━━━ INFORMATION SHOWN ━━━

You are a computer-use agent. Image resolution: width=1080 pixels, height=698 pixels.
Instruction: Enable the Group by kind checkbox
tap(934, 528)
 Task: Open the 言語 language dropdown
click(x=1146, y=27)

━━━
━━━ INFORMATION SHOWN ━━━

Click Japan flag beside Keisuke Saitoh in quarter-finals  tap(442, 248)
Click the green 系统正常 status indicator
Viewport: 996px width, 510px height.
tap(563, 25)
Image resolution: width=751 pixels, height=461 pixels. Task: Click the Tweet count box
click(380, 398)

━━━
━━━ INFORMATION SHOWN ━━━

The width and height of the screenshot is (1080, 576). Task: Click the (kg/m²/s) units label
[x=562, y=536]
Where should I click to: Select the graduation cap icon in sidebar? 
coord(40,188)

━━━

> EXERCISE DESCRIPTION:
Turn the records from the line with "The width and" to the line with "coord(40,188)" into a numbered list, leaving out any blank lines.

> RESULT BELOW:
1. The width and height of the screenshot is (1080, 576). Task: Click the (kg/m²/s) units label
2. [x=562, y=536]
3. Where should I click to: Select the graduation cap icon in sidebar? 
4. coord(40,188)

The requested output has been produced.